Studies have shown that organizations spend approximately 80% of their time reacting to issues rather than proactively preventing them. Predictive maintenance puts predictive maintenance ahead of the game. It helps predict failures and actively monitor performance. As a result, it saves time and money. Organizations that commit to a predictive maintenance program can expect to see significant improvements in asset reliability and a boost in cost efficiency, such as:
10x Return on Investment (ROI)
25-30% reduction in maintenance costs
70-75% elimination of breakdowns
35-45% reduction in downtime
20-25% increase in production
The best predictive maintenance programs take time to develop, implement and perfect. The timeline to achieve gains such as these varies, but some clients see positive returns in as little as a year.
Advantages & disadvantages of predictive maintenance
Predictive maintenance requires more time and effort to develop then a preventive maintenance schedule. To be truly effective, employees must be trained on how to use the equipment and interpret the analytics they pull. However, once the commitment is made, predictive maintenance can revitalize not only a maintenance team, but an organization as a whole. There are condition monitoring contractors who can perform the labor required and analyze the results for your organization.
What to do when predictive maintenance does not make sense
Sometimes predictive maintenance is not the answer to maintenance woes. It might not be the most cost-effective method to manage all assets with predictive maintenance. For example, changing light bulbs on the plant floor. Rather than running diagnostics on the bulb, leveraging a run-to-failure strategy (waiting until the light bulb goes out to change it) makes more sense. There are a few factors to consider when identifying which assets should be considered for predictive maintenance:
- What is the impact on production if the asset failures unexpectedly?
- Can cost-effective tasks be performed proactively to prevent, or to diminish to a satisfactory degree, the consequences of the failure?
- What is the average cost of repairing this asset?
Applications of predictive maintenance
There are many applications of predictive maintenance in a wide variety of industries such as:
- Finding three-phase power imbalances from harmonic distortion, overloads, or degradation or failure of one or more phases
- Identifying motor amperage spikes or overheating from bad bearings or insulation breakdowns
- Locating potential overloads in electrical panels
- Measuring supply side and demand side power at a common coupling point to monitor power consumption
- Capturing increased temperatures within electrical panels to prevent component failures
- Detecting a drop-in temperature in a steam pipeline that could indicate a pressure leak.
How to implement a predictive maintenance strategy
Implementing a predictive maintenance program should be a methodical process from start to finish. The key is to have a long-term view of what to do in order to put all of the foundational components into place.
1. Design the predictive maintenance program: Get positive buy in from management and be prepared to discuss and quantify the benefits and goals. Identify which equipment to target for the program by taking a close look at equipment failure histories and the associated root causes. Equipment that is failing the most will provide the most potential for cost reductions and reliability improvements. Compare the cost of implementing a predictive maintenance to the average cost of equipment failures. As stated above, sometimes predictive maintenance does not make sense. Depending on the asset, a corrective method of maintenance could be cheaper.

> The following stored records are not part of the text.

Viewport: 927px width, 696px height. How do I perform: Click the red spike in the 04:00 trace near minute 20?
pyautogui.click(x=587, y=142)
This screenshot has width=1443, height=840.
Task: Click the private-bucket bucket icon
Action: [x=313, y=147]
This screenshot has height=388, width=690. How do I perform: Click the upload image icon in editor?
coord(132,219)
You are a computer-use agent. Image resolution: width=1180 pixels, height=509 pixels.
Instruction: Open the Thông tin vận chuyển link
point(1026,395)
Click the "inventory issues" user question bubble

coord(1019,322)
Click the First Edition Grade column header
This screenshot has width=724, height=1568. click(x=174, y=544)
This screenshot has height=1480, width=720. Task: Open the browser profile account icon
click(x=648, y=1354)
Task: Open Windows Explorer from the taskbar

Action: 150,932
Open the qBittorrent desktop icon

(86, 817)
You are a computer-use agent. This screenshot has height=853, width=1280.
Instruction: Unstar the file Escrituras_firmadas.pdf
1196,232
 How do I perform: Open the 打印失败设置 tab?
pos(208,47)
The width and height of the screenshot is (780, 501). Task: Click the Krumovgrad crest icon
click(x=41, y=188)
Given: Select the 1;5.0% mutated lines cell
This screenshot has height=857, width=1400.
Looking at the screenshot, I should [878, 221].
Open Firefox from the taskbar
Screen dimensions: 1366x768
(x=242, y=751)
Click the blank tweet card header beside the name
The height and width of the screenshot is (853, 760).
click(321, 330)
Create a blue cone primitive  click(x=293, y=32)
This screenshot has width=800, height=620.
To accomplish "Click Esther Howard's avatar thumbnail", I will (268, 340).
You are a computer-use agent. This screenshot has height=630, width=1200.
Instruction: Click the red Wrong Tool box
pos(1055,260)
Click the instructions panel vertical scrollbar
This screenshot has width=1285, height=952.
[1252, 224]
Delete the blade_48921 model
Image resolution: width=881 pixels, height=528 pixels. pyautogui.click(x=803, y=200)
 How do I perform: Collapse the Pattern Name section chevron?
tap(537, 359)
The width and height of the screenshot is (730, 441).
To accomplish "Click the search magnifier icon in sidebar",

2. Select predictive maintenance technology: Choose which of the above technologies would be most effective to monitor the condition of your equipment. Is your organization more interested in vibration analysis, infrared thermography, ultrasonic inspection or oil analysis? Select the tools that will provide that information.
3. Allocate proper resources: Develop and train an implementation team to perform predictive maintenance activities. Carve out time in the schedule for predictive maintenance tasks such as data collection, analysis, reporting and tracking, and allocate funding for predictive maintenance technology investments or, for a predictive maintenance, contractor to assist.
4. Perform system integrations: Leverage the tools within and integrated into a CMMS to help turn condition monitoring data into action. For example, a company offering equipment monitoring services, lubrication engineering and reliability engineering can record negative diagnostic reports and automatically generate corrective work orders.
5. Coordinate preventive maintenance & predictive maintenance programs: Leveraging both preventive and predictive maintenance makes for the best maintenance programs. Use each method where applicable and decide which strategy to apply based on disruption due to equipment downtime, cost of parts and labor time, and equipment history.
6. Utilize CMMS reports & dashboards: With reporting and dashboard tools, organizations can consistently document work order history, failures, costs and trends. This helps to track progress for key stakeholders.